BEGIN RECORDS

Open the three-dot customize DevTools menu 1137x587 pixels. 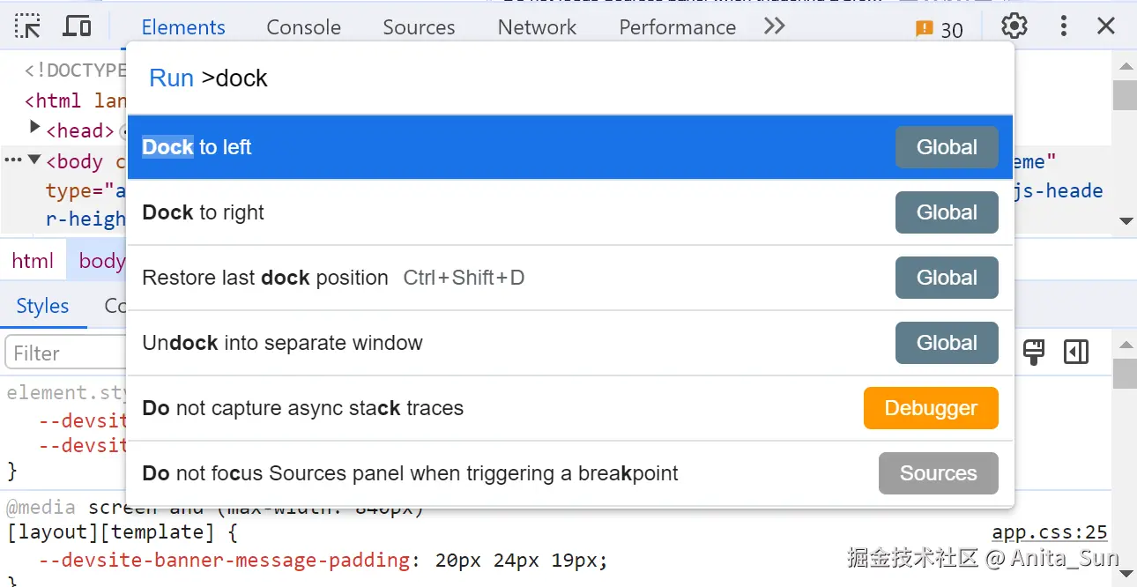coord(1064,26)
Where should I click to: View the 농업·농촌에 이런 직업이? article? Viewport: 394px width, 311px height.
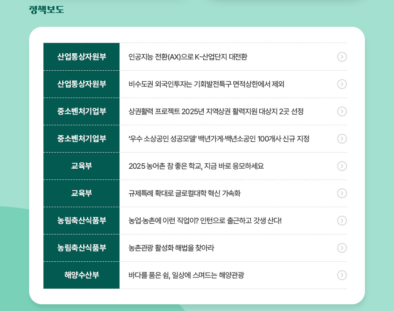click(205, 221)
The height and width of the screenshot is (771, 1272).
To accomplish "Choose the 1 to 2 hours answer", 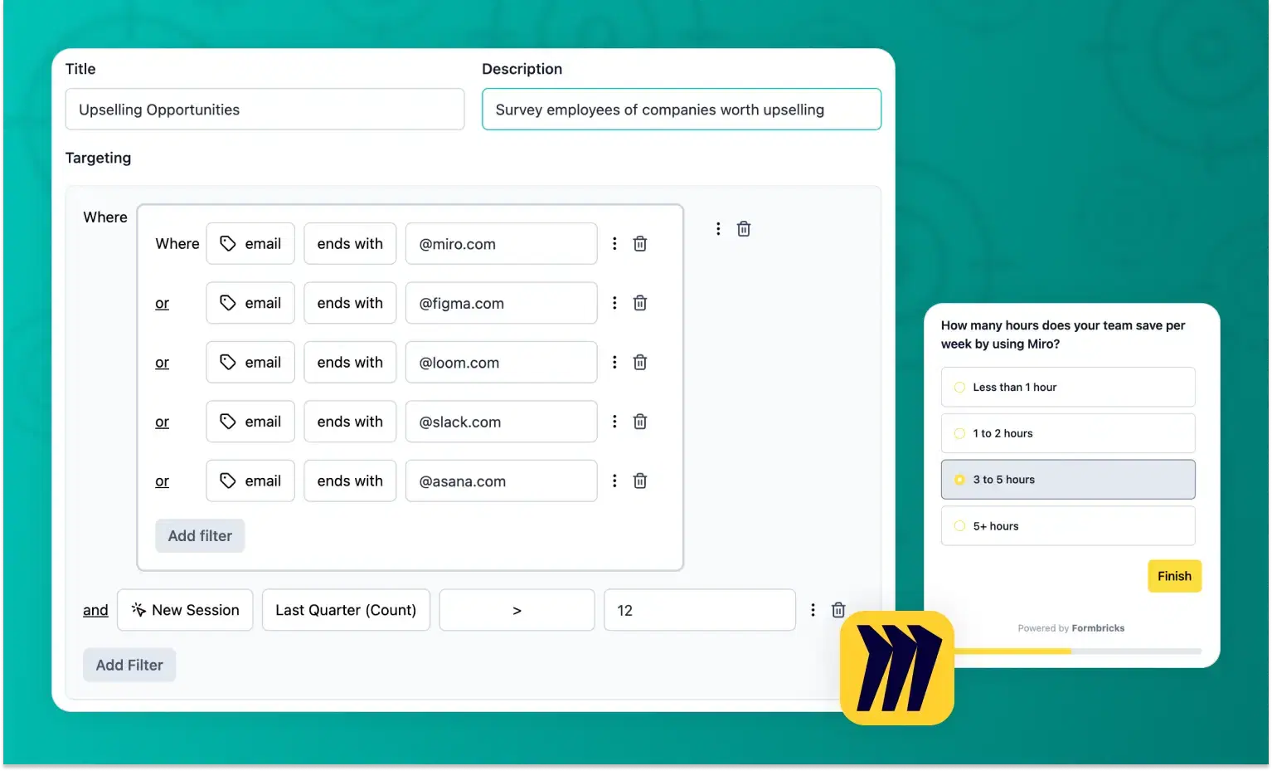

END RECORDS

▶ **PROBLEM REQUIREMENTS**
From the line that holds "Where should I" to the last line of the data, return those lines exactly and nothing else; both ends count, and pictures stay out.

▶ **ANSWER BOX**
Where should I click to: View the 농업·농촌에 이런 직업이? article? Viewport: 394px width, 311px height.
click(205, 221)
The height and width of the screenshot is (771, 1272).
To accomplish "Choose the 1 to 2 hours answer", 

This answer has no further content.